Hello Glen Morris,
With Advent comes the end of the Semester for us Seminary students. I find myself practicing choir music by humming to myself as I stress about and work on far too many papers. With the end of the term and Advent coming, despite the high amount of stress I am managing, I am drawn to pause and reflect.
As Reverend Michiko shared with us, this Advent theme is “From Generation to Generation”, and as a newlywed, my wife and I are, naturally, having discussions this Christmas about traditions we would like to keep, adapt, leave behind or start. We are asking ourselves constantly: what sort of stories do we want to tell our child(ren) in the future?

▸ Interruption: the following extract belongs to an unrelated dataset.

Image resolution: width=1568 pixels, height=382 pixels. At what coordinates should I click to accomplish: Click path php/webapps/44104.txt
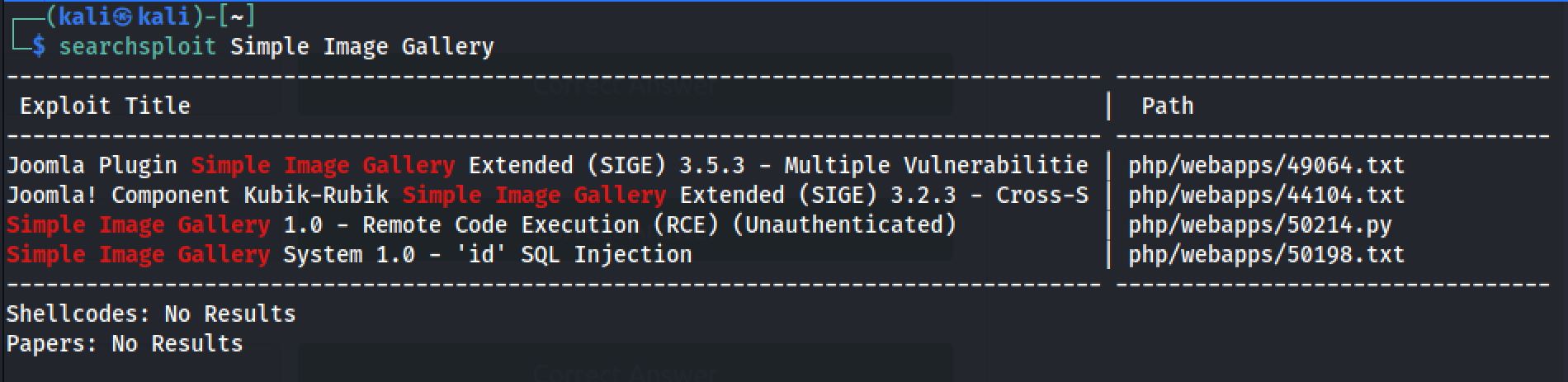(x=1266, y=195)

What sort of things do we want them to remember when they think of Christmas? This is our first Christmas together as spouses. It is an exciting time indeed, but also a challenging one where I am grappling with things from my past.
Christmas brings with it a lot of emotions for many of us. For those, like myself who find it especially challenging, I want to remind you that you are never alone. Even though you may associate Christmas with a sense of loneliness or longing, I want to remind you that God is always with you and embracing you with love. I find myself dwelling on this especially because Christmas is the season where we seem to hold both past and present in some sort of strange, picturesque stasis.
For some of us, Christmas reminds us of a time when all of our loved ones were living. For others it is a reminder that life at home may have always been turbulent. If you are someone who struggles with Christmas, you, like myself, might be wondering to yourself how to bring more light to the season, how to make this season one of healing rather than pain.
This is why I love the fact that for us Christians, Christmas is not the end of the year but the beginning. Beginnings are hard and confusing, but it can be the catalyst for making an important change in our lives, one that can bring us great joy. That is why I have such a deep appreciation for the theme for this advent: for those of us who have experienced intergenerational trauma, Christmas can be a time of hurt, but it can also be a time that reminds us of all the many ways we want things to be different for the next generation.
A new beginning then is a chance to make those dreams a reality, and sometimes the first step to that new beginning can be strangely simple: what stories do you want your children to remember?